MCF-VC: Mitigate Catastrophic Forgetting in Class-Incremental Learning
for Multimodal Video Captioning
- URL: http://arxiv.org/abs/2402.17680v1
- Date: Tue, 27 Feb 2024 16:54:08 GMT
- Title: MCF-VC: Mitigate Catastrophic Forgetting in Class-Incremental Learning
for Multimodal Video Captioning
- Authors: Huiyu Xiong, Lanxiao Wang, Heqian Qiu, Taijin Zhao, Benliu Qiu,
Hongliang Li
- Abstract summary: We propose a method to Mitigate Catastrophic Forgetting in class-incremental learning for multimodal Video Captioning (MCF-VC)
In order to better constrain the knowledge characteristics of old and new tasks at the specific feature level, we have created the Two-stage Knowledge Distillation (TsKD)
Our experiments on the public dataset MSR-VTT show that the proposed method significantly resists the forgetting of previous tasks without replaying old samples, and performs well on the new task.
- Score: 10.95493493610559
- License: http://arxiv.org/licenses/nonexclusive-distrib/1.0/
- Abstract: To address the problem of catastrophic forgetting due to the invisibility of
old categories in sequential input, existing work based on relatively simple
categorization tasks has made some progress. In contrast, video captioning is a
more complex task in multimodal scenario, which has not been explored in the
field of incremental learning. After identifying this stability-plasticity
problem when analyzing video with sequential input, we originally propose a
method to Mitigate Catastrophic Forgetting in class-incremental learning for
multimodal Video Captioning (MCF-VC). As for effectively maintaining good
performance on old tasks at the macro level, we design Fine-grained Sensitivity
Selection (FgSS) based on the Mask of Linear's Parameters and Fisher
Sensitivity to pick useful knowledge from old tasks. Further, in order to
better constrain the knowledge characteristics of old and new tasks at the
specific feature level, we have created the Two-stage Knowledge Distillation
(TsKD), which is able to learn the new task well while weighing the old task.
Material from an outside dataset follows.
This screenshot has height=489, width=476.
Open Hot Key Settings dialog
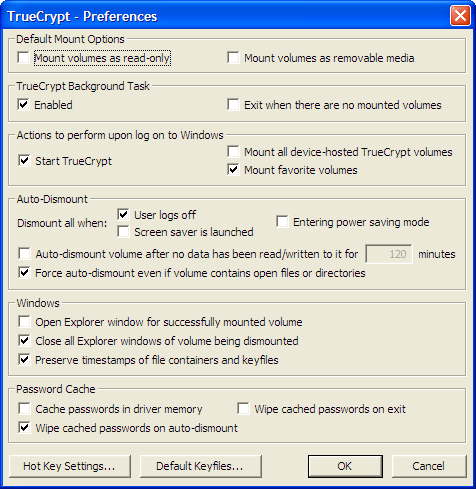point(70,466)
Specifically, we design two distillation losses, which constrain the cross
modal semantic information of semantic attention feature map and the textual
information of the final outputs respectively, so that the inter-model and
intra-model stylized knowledge of the old class is retained while learning the
new class. In order to illustrate the ability of our model to resist
forgetting, we designed a metric CIDER_t to detect the stage forgetting rate.
Our experiments on the public dataset MSR-VTT show that the proposed method
significantly resists the forgetting of previous tasks without replaying old
samples, and performs well on the new task.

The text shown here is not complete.